EXTRACTED TEXT:
— begin —
The command line option --hpx:print-bind is useful for checking that the thread pools have been set up the way you expect.

Advanced usage

It is possible to customize the built in schedulers by passing scheduler options to hpx::resource::partitioner::create_thread_pool. It is also possible to create and use custom schedulers.

Note

It is not recommended to create your own scheduler. The HPX developers use this to experiment with new scheduler designs before making them available to users via the standard mechanisms of choosing a scheduler (command line options). If you would like to experiment with a custom scheduler the resource partitioner example shared_priority_queue_scheduler.cpp contains a fully implemented scheduler with logging etc. to make exploration easier.
— end —
EXTRACTED INFORMATION:
— begin —
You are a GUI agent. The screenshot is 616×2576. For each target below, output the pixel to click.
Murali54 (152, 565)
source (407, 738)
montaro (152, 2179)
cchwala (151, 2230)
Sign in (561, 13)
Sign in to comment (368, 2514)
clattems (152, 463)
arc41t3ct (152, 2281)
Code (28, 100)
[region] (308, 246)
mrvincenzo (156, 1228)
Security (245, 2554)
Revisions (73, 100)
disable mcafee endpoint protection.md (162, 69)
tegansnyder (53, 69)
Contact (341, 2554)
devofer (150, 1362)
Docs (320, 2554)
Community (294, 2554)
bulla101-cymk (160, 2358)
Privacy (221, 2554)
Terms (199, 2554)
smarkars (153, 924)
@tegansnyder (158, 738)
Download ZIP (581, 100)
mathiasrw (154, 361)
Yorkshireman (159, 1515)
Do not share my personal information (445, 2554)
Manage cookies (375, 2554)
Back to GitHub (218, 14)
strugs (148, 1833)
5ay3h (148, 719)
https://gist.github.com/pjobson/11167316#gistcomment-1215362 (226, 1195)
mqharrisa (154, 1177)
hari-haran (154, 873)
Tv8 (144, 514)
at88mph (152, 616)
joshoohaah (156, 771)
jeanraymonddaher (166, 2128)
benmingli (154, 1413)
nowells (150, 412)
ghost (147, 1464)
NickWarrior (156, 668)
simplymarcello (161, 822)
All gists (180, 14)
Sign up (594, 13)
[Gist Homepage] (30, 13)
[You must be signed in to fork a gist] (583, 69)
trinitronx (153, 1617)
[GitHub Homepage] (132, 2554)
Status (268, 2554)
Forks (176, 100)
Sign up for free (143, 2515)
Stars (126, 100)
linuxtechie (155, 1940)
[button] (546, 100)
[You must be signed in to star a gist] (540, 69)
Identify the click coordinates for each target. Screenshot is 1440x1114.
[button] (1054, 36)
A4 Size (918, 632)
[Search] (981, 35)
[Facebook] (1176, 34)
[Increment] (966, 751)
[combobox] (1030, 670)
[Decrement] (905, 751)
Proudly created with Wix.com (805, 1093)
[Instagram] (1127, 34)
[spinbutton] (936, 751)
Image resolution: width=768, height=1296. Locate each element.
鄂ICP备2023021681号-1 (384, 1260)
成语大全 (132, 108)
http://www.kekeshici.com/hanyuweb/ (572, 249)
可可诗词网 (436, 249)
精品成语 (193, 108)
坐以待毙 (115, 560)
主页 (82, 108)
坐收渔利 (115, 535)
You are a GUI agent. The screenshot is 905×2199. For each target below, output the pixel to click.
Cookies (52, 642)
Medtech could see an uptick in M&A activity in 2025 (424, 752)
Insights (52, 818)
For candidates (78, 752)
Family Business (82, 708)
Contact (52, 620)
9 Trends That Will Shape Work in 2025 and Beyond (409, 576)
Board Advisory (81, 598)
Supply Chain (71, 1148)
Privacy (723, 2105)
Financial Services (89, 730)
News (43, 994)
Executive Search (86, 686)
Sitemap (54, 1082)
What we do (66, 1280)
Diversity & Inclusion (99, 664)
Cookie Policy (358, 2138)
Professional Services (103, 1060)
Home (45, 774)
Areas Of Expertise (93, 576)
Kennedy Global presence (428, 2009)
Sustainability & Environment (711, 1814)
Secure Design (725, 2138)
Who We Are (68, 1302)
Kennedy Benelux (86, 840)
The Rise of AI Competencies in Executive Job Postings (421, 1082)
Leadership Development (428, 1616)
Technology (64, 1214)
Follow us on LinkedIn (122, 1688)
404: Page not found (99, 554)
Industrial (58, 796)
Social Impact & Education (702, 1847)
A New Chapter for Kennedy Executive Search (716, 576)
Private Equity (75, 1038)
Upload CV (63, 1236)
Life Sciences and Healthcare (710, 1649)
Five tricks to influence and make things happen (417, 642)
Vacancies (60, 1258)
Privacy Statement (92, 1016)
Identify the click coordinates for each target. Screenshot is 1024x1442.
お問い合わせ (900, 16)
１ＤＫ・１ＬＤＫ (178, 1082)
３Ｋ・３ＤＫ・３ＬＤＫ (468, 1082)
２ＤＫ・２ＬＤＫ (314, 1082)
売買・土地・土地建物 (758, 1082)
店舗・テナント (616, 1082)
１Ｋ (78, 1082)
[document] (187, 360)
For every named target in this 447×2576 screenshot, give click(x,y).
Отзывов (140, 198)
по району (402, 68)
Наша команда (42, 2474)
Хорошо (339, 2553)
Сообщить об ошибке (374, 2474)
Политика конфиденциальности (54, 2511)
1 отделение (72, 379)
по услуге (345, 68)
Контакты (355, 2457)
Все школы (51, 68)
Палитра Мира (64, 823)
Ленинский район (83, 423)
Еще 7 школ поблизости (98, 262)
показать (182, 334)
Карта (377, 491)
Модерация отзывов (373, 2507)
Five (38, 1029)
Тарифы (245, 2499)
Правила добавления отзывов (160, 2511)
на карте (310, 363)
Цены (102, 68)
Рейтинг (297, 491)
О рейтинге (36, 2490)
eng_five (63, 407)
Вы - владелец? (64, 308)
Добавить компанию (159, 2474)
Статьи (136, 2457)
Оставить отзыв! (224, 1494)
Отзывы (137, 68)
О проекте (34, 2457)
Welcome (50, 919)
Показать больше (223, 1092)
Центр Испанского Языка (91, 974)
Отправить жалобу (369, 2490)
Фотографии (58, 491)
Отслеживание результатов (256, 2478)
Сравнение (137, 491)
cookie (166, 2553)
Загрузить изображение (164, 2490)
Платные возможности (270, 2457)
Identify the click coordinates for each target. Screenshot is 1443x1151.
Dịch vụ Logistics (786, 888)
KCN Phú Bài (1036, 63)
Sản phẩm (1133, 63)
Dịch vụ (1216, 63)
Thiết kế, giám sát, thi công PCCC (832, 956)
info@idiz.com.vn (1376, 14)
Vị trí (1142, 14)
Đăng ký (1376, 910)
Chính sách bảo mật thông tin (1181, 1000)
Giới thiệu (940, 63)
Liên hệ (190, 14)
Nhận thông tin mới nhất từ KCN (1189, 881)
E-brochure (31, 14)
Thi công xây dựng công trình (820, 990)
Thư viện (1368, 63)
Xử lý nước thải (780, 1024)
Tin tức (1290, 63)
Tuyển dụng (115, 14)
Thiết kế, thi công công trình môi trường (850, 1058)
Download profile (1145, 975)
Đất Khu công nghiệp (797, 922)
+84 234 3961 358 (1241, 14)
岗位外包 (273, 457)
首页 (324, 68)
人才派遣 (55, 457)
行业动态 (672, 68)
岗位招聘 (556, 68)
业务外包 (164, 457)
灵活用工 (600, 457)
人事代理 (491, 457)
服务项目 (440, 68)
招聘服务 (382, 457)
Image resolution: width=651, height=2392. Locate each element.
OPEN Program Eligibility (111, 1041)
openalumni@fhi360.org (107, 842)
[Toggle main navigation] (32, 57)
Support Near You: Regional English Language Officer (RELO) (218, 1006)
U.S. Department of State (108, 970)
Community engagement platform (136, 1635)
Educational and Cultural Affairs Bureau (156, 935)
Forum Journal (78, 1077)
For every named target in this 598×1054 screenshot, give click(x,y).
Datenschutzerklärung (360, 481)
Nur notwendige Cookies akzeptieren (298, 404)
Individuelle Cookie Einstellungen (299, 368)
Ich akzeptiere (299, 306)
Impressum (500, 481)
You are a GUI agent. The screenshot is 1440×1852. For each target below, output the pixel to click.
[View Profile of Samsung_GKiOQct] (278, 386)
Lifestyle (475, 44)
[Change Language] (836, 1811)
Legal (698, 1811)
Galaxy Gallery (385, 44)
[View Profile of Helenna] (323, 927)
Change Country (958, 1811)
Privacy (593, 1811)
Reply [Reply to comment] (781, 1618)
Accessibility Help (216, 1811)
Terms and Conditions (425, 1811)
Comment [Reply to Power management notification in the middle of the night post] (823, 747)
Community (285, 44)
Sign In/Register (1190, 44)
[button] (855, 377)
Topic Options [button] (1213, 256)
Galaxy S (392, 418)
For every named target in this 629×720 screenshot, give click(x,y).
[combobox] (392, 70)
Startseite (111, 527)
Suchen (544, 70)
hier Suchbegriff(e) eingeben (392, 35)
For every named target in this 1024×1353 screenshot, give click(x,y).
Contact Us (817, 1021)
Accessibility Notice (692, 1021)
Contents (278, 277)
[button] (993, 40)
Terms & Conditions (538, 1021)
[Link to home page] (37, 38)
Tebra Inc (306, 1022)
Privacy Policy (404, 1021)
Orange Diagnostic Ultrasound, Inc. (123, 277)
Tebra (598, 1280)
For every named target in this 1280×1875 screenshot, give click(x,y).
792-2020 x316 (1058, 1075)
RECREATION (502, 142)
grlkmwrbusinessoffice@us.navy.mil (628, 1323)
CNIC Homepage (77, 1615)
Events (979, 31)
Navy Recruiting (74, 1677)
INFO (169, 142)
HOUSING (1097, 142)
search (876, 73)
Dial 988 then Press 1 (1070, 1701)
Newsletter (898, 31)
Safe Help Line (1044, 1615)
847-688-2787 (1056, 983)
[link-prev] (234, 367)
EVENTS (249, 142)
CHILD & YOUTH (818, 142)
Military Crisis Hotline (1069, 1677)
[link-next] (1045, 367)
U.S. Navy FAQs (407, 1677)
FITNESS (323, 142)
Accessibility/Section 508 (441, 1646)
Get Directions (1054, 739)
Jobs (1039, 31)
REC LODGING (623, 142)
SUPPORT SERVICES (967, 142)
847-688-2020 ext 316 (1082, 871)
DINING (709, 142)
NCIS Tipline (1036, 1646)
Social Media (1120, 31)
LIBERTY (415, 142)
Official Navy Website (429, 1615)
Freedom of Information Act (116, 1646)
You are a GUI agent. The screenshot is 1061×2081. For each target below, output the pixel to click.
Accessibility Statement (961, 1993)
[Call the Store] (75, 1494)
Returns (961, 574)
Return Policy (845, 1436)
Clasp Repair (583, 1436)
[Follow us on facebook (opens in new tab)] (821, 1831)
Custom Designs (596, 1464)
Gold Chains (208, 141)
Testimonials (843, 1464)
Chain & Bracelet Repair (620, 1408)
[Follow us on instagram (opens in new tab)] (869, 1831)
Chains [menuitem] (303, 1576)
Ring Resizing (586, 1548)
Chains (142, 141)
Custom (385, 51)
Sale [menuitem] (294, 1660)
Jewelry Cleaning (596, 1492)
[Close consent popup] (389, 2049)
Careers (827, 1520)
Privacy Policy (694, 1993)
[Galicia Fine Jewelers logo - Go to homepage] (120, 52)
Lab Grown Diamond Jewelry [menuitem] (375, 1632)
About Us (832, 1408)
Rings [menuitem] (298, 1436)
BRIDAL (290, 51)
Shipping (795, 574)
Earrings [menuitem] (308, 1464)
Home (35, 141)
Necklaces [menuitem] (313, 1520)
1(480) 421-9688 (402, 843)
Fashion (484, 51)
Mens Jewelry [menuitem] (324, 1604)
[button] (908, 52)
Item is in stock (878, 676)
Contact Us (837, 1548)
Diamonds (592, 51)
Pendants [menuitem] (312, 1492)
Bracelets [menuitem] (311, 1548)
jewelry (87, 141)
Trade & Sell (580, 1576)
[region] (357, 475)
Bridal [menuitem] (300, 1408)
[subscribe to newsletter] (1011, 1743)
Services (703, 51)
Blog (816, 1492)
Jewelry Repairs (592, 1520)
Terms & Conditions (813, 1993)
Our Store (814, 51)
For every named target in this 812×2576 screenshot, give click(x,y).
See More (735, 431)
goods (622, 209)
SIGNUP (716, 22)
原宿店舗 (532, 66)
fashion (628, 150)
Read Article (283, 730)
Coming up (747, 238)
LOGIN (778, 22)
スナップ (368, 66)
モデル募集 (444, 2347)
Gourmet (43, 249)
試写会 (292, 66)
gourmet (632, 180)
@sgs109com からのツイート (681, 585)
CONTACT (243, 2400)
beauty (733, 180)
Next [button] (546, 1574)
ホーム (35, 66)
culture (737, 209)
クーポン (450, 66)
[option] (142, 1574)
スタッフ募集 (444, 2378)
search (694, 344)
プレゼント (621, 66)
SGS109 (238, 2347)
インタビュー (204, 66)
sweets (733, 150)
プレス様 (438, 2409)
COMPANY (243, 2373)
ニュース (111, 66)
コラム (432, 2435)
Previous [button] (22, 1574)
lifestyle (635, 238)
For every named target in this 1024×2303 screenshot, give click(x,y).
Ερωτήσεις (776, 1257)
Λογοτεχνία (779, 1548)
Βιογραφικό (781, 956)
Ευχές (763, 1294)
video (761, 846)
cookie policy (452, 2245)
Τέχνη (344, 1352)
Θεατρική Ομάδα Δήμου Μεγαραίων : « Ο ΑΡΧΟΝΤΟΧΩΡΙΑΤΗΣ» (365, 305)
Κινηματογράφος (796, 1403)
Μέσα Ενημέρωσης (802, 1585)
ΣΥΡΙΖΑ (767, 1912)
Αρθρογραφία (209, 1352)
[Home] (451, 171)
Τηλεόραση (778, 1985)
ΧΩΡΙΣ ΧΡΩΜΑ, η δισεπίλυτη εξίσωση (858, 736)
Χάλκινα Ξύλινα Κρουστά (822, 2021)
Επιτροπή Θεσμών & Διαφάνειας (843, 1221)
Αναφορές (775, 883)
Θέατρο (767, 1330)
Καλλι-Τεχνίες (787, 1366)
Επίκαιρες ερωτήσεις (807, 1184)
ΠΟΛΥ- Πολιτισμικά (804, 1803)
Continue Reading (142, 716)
— end —
WHAT TO WORK ON:
A - Translate this sentence from the HPX scheduler text into Spanish: "It is not recommended to create your own scheduler."
B - Return the HPX scheduler text from "The command line" to "use custom schedulers.", word for word.
C - According to the HPX scheduler text, which resource partitioner example contains a fully implemented scheduler with logging?

EXPECTED OUTPUTS:
A - No se recomienda crear su propio planificador.

B -
The command line option --hpx:print-bind is useful for checking that the thread pools have been set up the way you expect.

Advanced usage

It is possible to customize the built in schedulers by passing scheduler options to hpx::resource::partitioner::create_thread_pool. It is also possible to create and use custom schedulers.

C - shared_priority_queue_scheduler.cpp